Change in desensitization of cat muscle acetylcholine receptor caused by coexpression of Torpedo acetylcholine receptor subunits in Xenopus oocytes.

K Sumikawa 1, R Miledi 1
PMCID: PMC286466  PMID: 2536157

Abstract

Cat muscle acetylcholine receptors (AcChoR) expressed in Xenopus oocytes desensitized more slowly than Torpedo electric organ AcChoRs, also expressed in oocytes. To examine the bases for the different degrees of desensitization, cat-Torpedo AcChoR hybrids were formed by injecting oocytes with cat denervated muscle mRNA mixed with a large excess of cloned Torpedo AcChoR subunit mRNAs.
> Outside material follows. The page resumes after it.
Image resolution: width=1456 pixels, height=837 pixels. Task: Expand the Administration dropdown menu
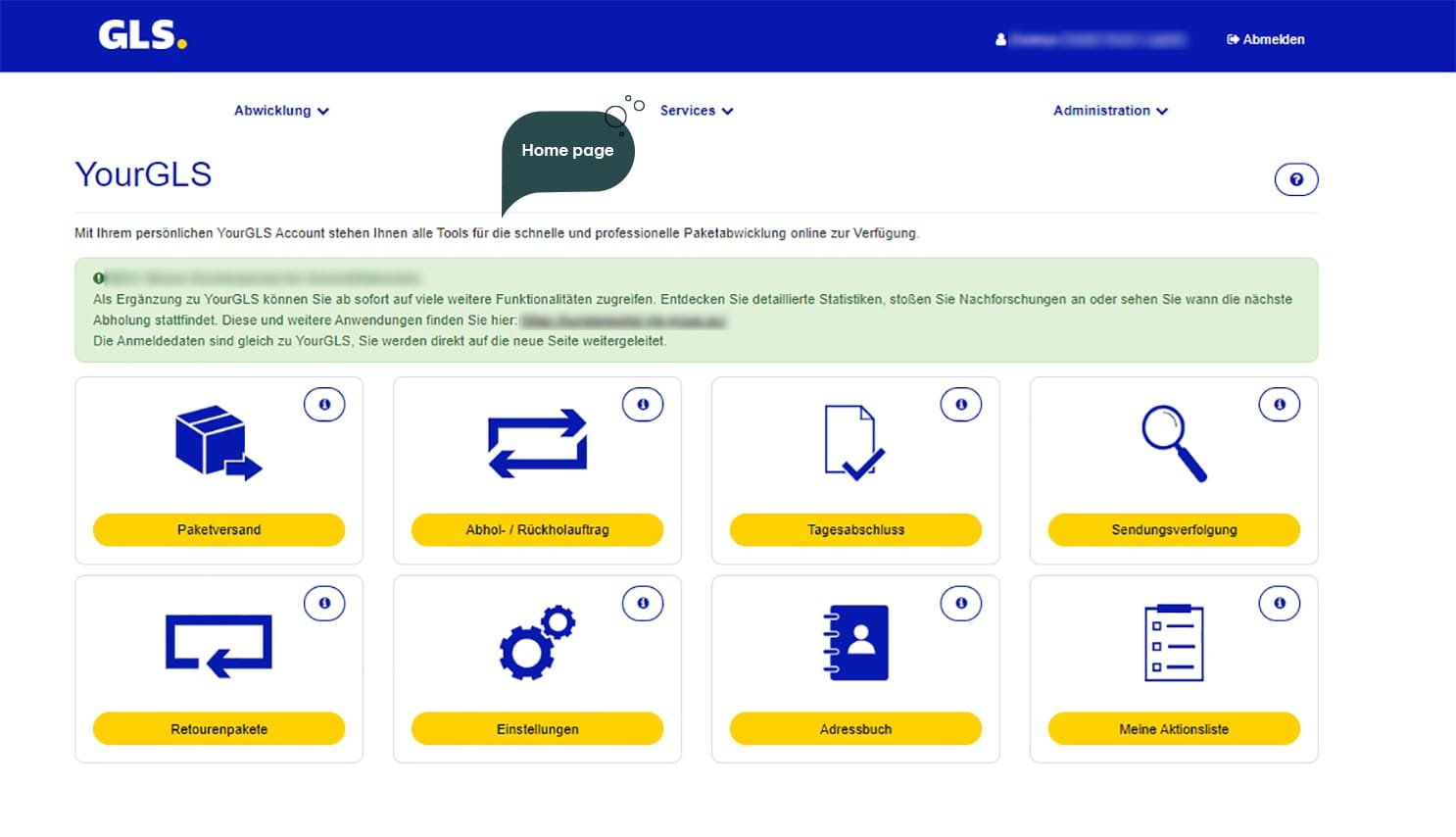pyautogui.click(x=1109, y=111)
Hybrid AcChoRs formed by coinjection of cat muscle mRNA with the Torpedo beta or delta subunit mRNAs desensitized as slowly as cat AcChoR. In contrast, the hybrid AcChoRs expressed by coinjection with the Torpedo gamma subunit mRNA desensitized much more rapidly than cat AcChoR. The AcChoRs expressed in oocytes injected with cat muscle mRNA together with the Torpedo beta, gamma, and delta subunit mRNAs desensitized as rapidly as Torpedo AcChoR, indicating that the cat alpha subunit does not play an important role in determining the slow rate of desensitization. It is concluded that the difference in the rates of desensitization of cat and Torpedo AcChoRs is determined mainly by differences in their respective gamma subunits.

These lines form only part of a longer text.